(Listed records)

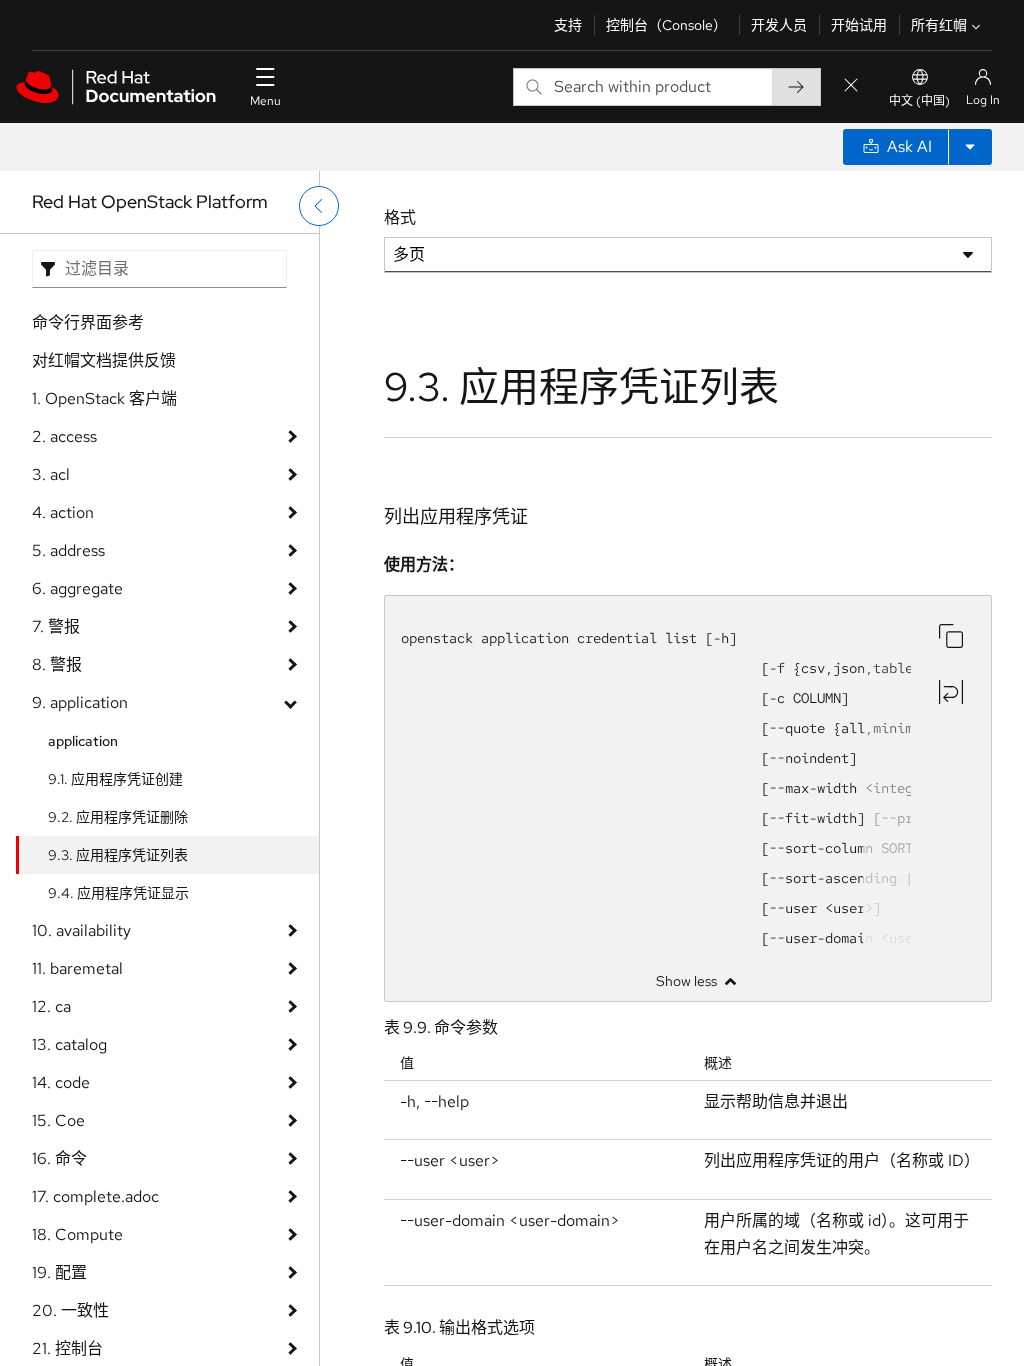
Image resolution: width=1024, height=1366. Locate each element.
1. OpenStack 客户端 (104, 398)
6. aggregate (77, 588)
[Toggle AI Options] (970, 147)
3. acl (51, 474)
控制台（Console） (666, 25)
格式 (400, 217)
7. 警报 (56, 626)
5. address (68, 550)
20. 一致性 (70, 1310)
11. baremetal (77, 968)
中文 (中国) (919, 101)
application (83, 741)
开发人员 (779, 25)
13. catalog (69, 1044)
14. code (61, 1082)
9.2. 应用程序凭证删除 (118, 817)
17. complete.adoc (95, 1196)
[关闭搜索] (851, 86)
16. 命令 (59, 1158)
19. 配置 (59, 1272)
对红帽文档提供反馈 (104, 360)
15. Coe (58, 1120)
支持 (568, 25)
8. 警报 (57, 664)
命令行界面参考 (88, 322)
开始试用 (859, 25)
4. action (63, 512)
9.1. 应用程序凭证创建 (115, 779)
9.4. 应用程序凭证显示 (118, 893)
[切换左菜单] (319, 206)
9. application (80, 702)
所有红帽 (939, 25)
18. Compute (77, 1234)
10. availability (81, 930)
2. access (64, 436)
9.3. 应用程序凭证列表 (118, 855)
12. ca (51, 1006)
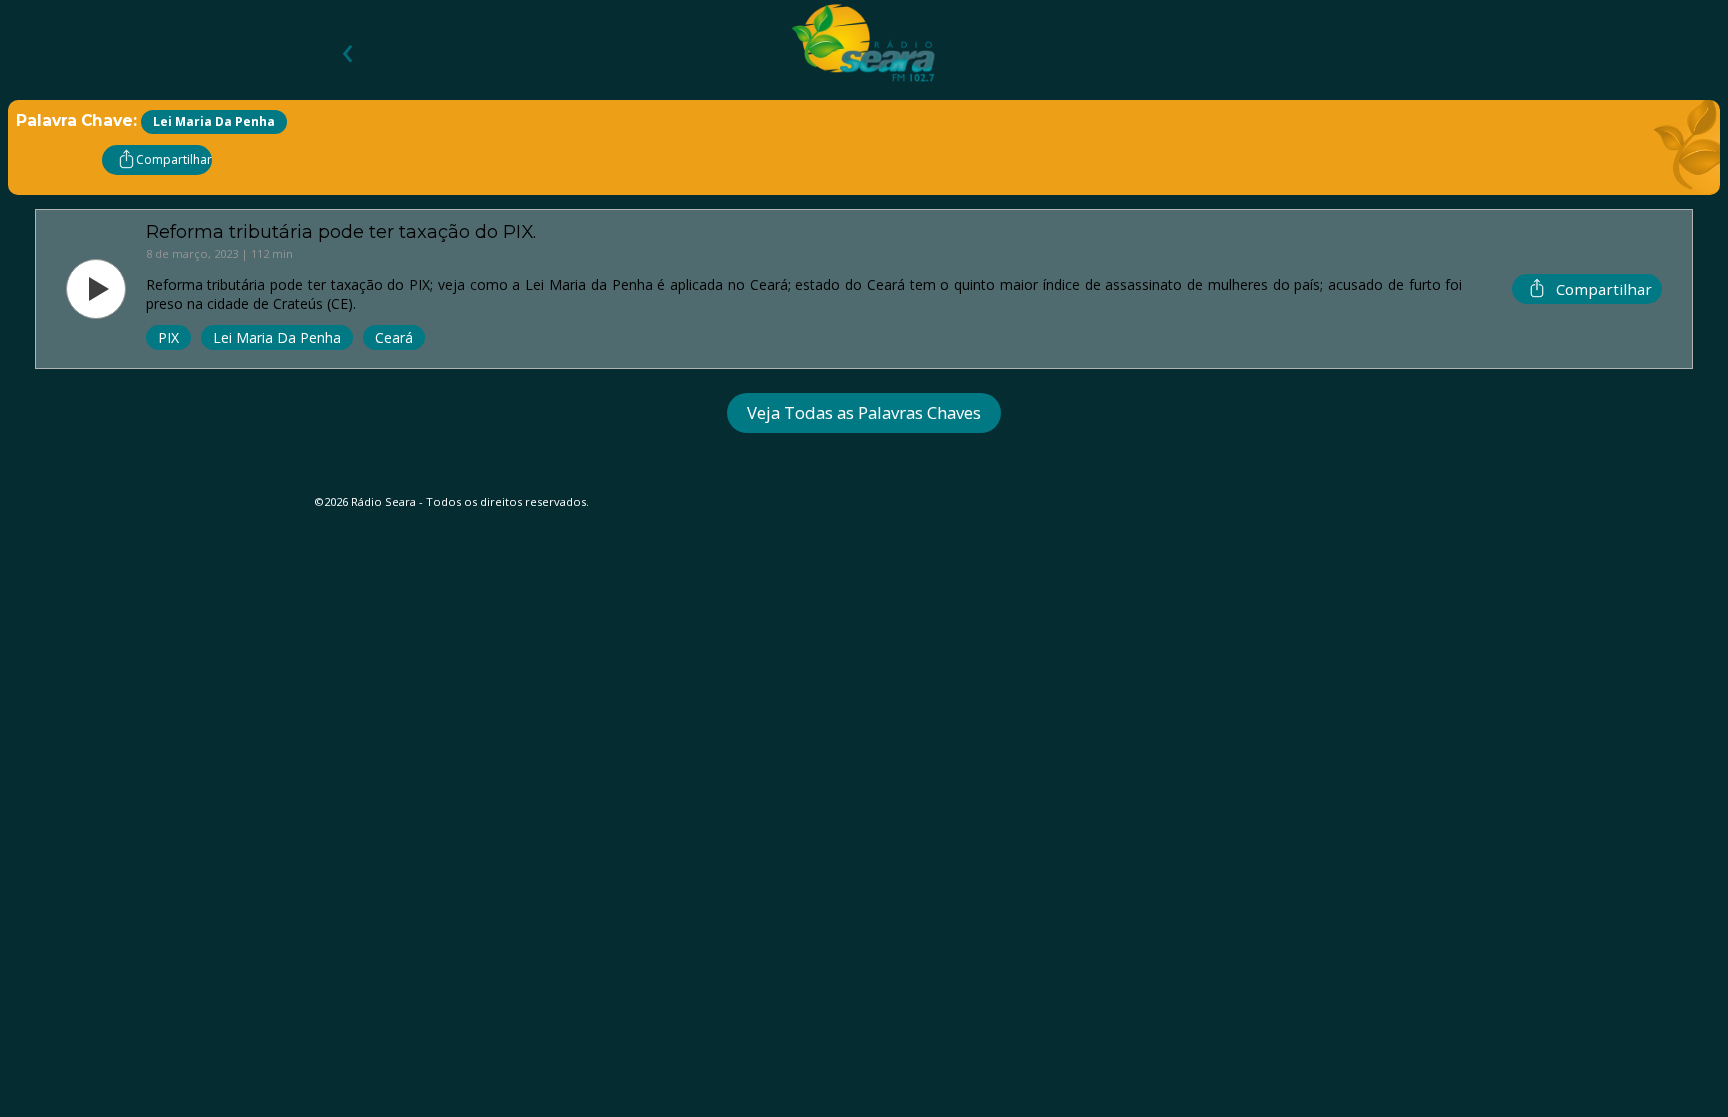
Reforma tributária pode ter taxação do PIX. (341, 231)
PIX (168, 337)
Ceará (394, 337)
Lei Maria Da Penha (277, 337)
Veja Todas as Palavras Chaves (864, 412)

(End Listed records)

§ Problem details: The answer should be the complete listing, set down exactly, without pictures.

§ Exercise output:
Image resolution: width=1024, height=1366. Locate each element.
1. OpenStack 客户端 (104, 398)
6. aggregate (77, 588)
[Toggle AI Options] (970, 147)
3. acl (51, 474)
控制台（Console） (666, 25)
格式 (400, 217)
7. 警报 (56, 626)
5. address (68, 550)
20. 一致性 (70, 1310)
11. baremetal (77, 968)
中文 (中国) (919, 101)
application (83, 741)
开发人员 (779, 25)
13. catalog (69, 1044)
14. code (61, 1082)
9.2. 应用程序凭证删除 (118, 817)
17. complete.adoc (95, 1196)
[关闭搜索] (851, 86)
16. 命令 (59, 1158)
19. 配置 (59, 1272)
对红帽文档提供反馈 (104, 360)
15. Coe (58, 1120)
支持 (568, 25)
8. 警报 (57, 664)
命令行界面参考 (88, 322)
开始试用 (859, 25)
4. action (63, 512)
9.1. 应用程序凭证创建 (115, 779)
9.4. 应用程序凭证显示 (118, 893)
[切换左菜单] (319, 206)
9. application (80, 702)
所有红帽 (939, 25)
18. Compute (77, 1234)
10. availability (81, 930)
2. access (64, 436)
9.3. 应用程序凭证列表 (118, 855)
12. ca (51, 1006)
Reforma tributária pode ter taxação do PIX. (341, 231)
PIX (168, 337)
Ceará (394, 337)
Lei Maria Da Penha (277, 337)
Veja Todas as Palavras Chaves (864, 412)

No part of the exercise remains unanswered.